A viagem foi criticada por sua falta de propósito científico, especialmente considerando que qualquer mau funcionamento durante o voo poderia ter resultado em perda ou dano a esses espécimes de valor inestimável.

Na verdade, o pedido de autorização original de Berger para a SAHRA (South African Heritage Resources Agency, Agência Sul-Africana de Recursos Patrimoniais) descrevia que o objetivo era promover a ciência e trazer reconhecimento global para a pesquisa das origens humanas na África do Sul, em vez de abordar quaisquer questões científicas.

Justin Walsh, professor de arte e arqueologia da Universidade Chapman, na Califórnia, observou que, embora os arqueólogos espaciais estejam interessados no efeito do ambiente espacial sobre os itens no espaço, eles não usariam uma peça do patrimônio da Terra como um artigo de teste para ver o que acontece com ela.

Questões éticas sobre o tratamento de fósseis

A ética de tratar esses ossos fossilizados como meros espécimes científicos, em vez de restos mortais de nossos ancestrais coletivos, também levantou dúvidas.

Sonia Zakrzewski, bioarqueóloga da Universidade de Southampton, no Reino Unido, expressou sua consternação com a concessão da licença, declarando que isso não é ciência.

Rachel King, professora associada de estudos de patrimônio cultural na University College London, destacou as possíveis consequências mais amplas de um evento como esse, que poderia colocar o patrimônio arqueológico em risco de destruição.

Acesso desigual e privilégio expostos

A viagem espacial também destaca questões de privilégio e acesso desigual a recursos.

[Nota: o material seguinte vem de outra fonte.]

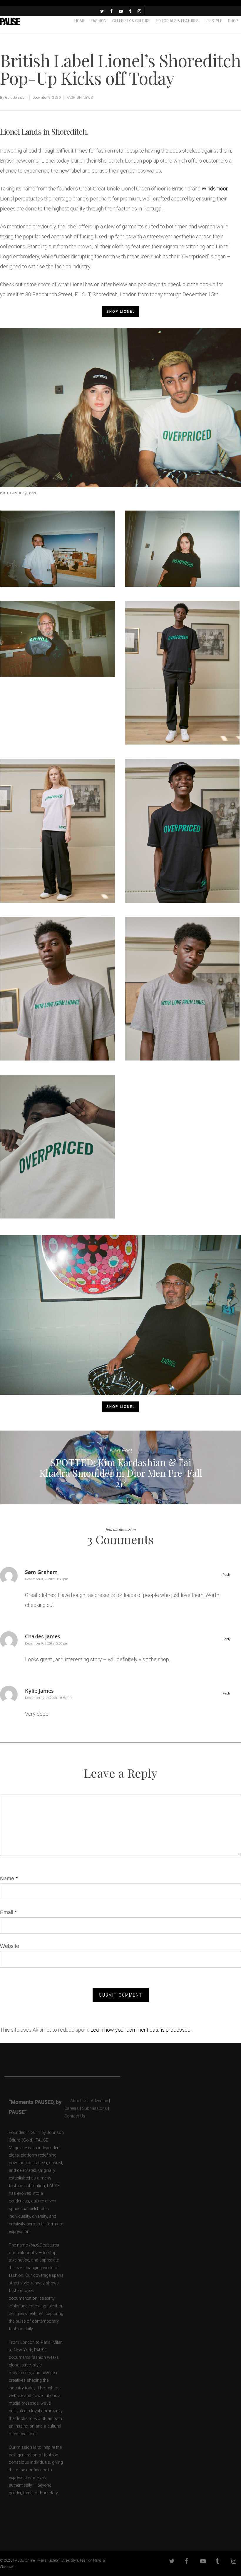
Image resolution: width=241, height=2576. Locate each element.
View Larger (59, 544)
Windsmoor (214, 188)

Nash, que transportou os fósseis a bordo da Virgin Galactic, é amigo de Lee Berger e é proprietário da maior parte do Berço da Humanidade, incluindo a terra onde o A. sediba foi descoberto. Muitos pesquisadores paleoantropológicos não têm esse nível de acesso a terras e fósseis.

Walsh sugeriu um diálogo aberto sobre a missão, incluindo mais informações sobre os riscos e benefícios, antes do voo. Ele também questionou se seria possível confiar esses fósseis à Universidade de Witwatersrand e a Lee Berger no futuro, dado o aparente desrespeito às considerações éticas.